P R O J E C T D I R E C T O R
John C. Menszer
"It has taken on a life of its own," says John Menszer, Project Director of
the Holocaust Survivors website. What began in 1993 as an idea for a
photography project has become a touring exhibit and website. Mr. Menszer
has traveled around the country photographing and interviewing survivors.
"You have to really love this work," he says, "because the emotional
commitment is enormous." "You are entering into a part of people's lives
where there is a reservoir of pain, and they are often reluctant to go
there. You have to support them in their efforts to tell you their stories."
His interest in the Holocaust began at an early age. As a child of 10 years
old Mr. Menszer was particularly shocked by seeing the film Mein Kampf
which showed scenes taken in the concentration camps. Then in 1972, his
mother began to interview survivors for a living history project of Brandeis
University Women's Committee. Her moving descriptions of these interviews
stayed with him.
Mr.

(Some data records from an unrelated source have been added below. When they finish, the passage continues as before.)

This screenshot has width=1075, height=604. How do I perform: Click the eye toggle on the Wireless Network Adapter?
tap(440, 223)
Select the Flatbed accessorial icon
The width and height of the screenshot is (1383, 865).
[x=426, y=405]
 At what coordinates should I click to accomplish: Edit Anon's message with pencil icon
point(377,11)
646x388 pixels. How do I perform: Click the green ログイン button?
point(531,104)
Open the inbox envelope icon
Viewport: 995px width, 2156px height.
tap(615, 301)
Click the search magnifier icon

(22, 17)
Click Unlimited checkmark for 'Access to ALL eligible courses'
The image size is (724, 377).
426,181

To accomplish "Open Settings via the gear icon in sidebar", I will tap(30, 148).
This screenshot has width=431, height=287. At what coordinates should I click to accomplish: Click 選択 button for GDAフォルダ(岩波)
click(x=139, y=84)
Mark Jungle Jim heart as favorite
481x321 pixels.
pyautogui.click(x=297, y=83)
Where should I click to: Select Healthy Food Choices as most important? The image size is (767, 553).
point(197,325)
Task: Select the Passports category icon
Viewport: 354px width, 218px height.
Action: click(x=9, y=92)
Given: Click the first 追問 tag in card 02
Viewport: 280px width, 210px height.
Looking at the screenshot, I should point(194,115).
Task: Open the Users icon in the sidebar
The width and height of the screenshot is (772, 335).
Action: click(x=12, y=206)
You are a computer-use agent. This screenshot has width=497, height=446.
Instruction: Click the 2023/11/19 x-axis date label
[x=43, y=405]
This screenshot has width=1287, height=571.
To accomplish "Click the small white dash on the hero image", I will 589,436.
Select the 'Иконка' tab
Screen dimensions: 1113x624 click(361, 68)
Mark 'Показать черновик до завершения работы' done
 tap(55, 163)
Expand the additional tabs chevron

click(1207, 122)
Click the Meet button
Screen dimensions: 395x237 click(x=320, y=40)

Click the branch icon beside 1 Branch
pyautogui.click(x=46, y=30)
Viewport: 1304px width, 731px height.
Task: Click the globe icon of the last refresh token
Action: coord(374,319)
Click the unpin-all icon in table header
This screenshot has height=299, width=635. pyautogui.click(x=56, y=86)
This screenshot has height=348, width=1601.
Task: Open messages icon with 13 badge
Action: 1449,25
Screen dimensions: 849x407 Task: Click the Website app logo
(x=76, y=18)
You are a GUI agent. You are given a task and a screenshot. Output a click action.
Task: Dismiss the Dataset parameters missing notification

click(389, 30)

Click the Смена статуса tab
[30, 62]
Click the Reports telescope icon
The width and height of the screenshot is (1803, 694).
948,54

Menszer, who has a master's degree in philosophy, went on after an
involvement in his family's real estate business to become an attorney. Yet
he has always devoted time to his interest in photography. It was at a
photography seminar that the idea of making photographs of Holocaust
survivors came to him.
"The problem for the photographer is to capture something that shows that
they were involved in the Holocaust," he says. "My original idea was to
photograph them holding family photos. I was so naive, I did not realize
that most of them lost everything."
He settled on the idea of photographing the survivors in their own homes as
they were telling him their stories. "This is because you have the best
chance of capturing emotion when someone tells you a story for the first
time. If you have them repeat it when you are ready to take their picture
the emotion is never relived with the same intensity."
Mr. Menszer found a sponsor for his project in Jewish Community Center of
New Orleans and obtained financial support from the Louisiana Endowment for
the Humanities, as well as other community sources. Mr. Menszer plans to
continue photographing and interviewing Holocaust survivors. His one
regret is that as the survivors are getting older there is little time left.